Saved entries:
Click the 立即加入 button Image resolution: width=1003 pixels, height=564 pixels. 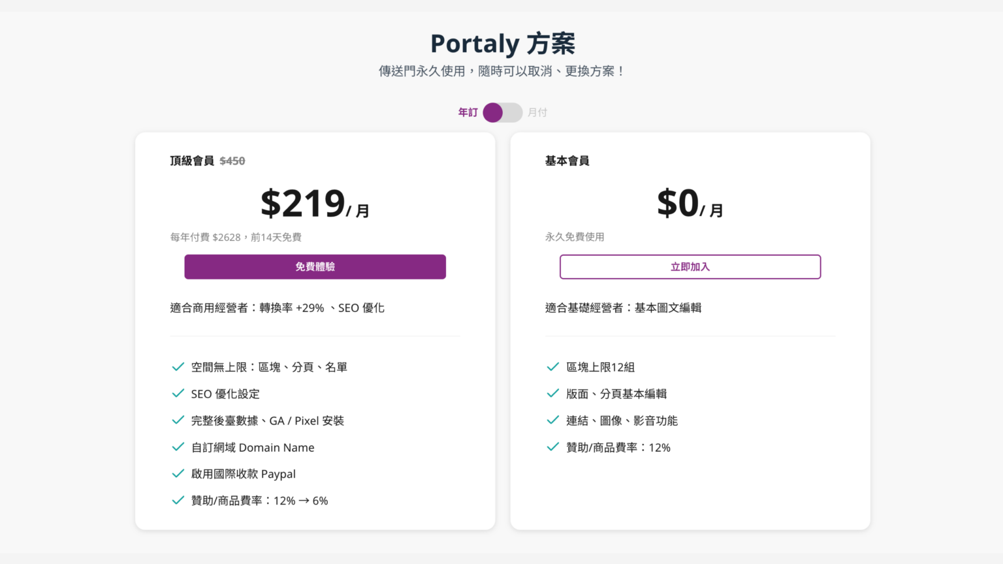coord(690,266)
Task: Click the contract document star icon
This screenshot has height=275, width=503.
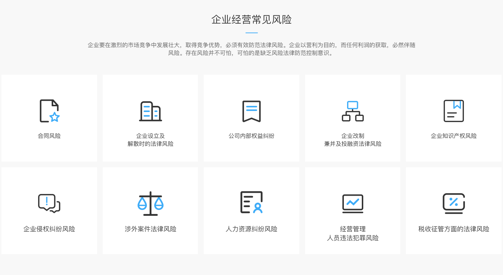Action: (49, 111)
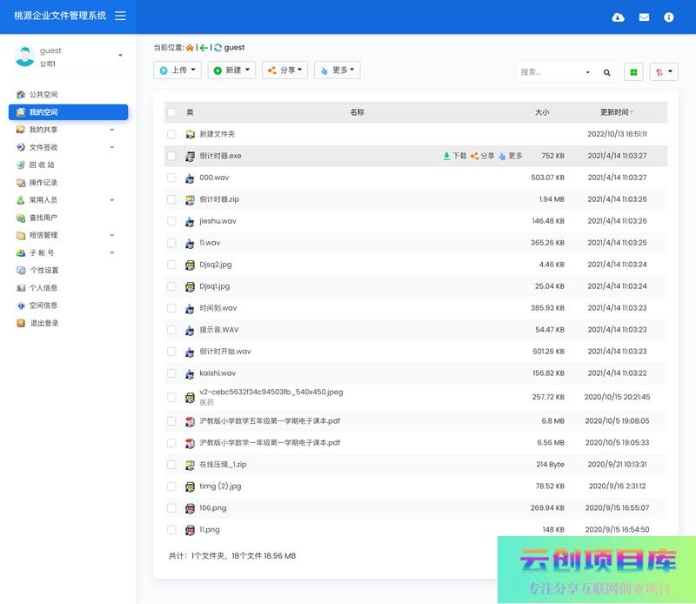Expand the 新建 dropdown button
This screenshot has height=604, width=696.
(231, 70)
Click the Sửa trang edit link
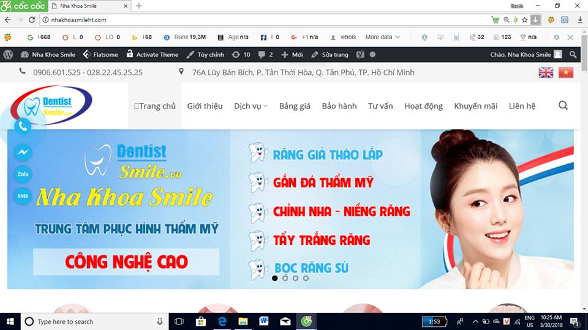 coord(330,54)
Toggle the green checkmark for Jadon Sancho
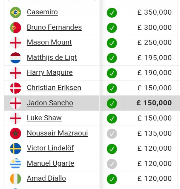Viewport: 180px width, 189px height. pos(112,103)
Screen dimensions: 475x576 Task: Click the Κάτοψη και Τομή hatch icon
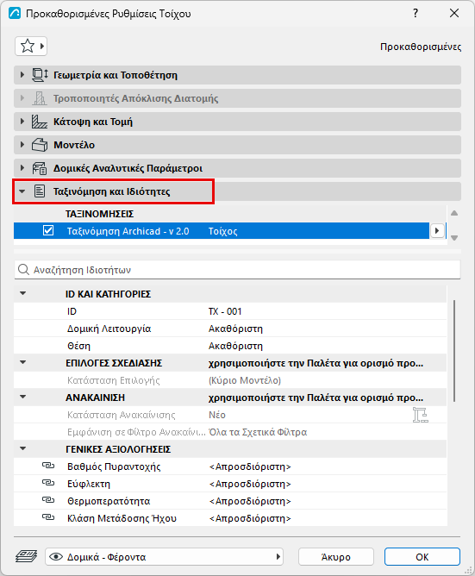coord(40,122)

Work task
Set down exactly the lines of the entries above from the one holding "Task: Click the contract document star icon" through the last one, including both, with the pictures left out.

Solution
Task: Click the contract document star icon
This screenshot has height=275, width=503.
Action: (49, 111)
Expand the 新建 dropdown button
This screenshot has height=604, width=696.
(231, 70)
Click the Sửa trang edit link
 coord(330,54)
Toggle the green checkmark for Jadon Sancho
Viewport: 180px width, 189px height. pos(112,103)
Screen dimensions: 475x576 Task: Click the Κάτοψη και Τομή hatch icon
coord(40,122)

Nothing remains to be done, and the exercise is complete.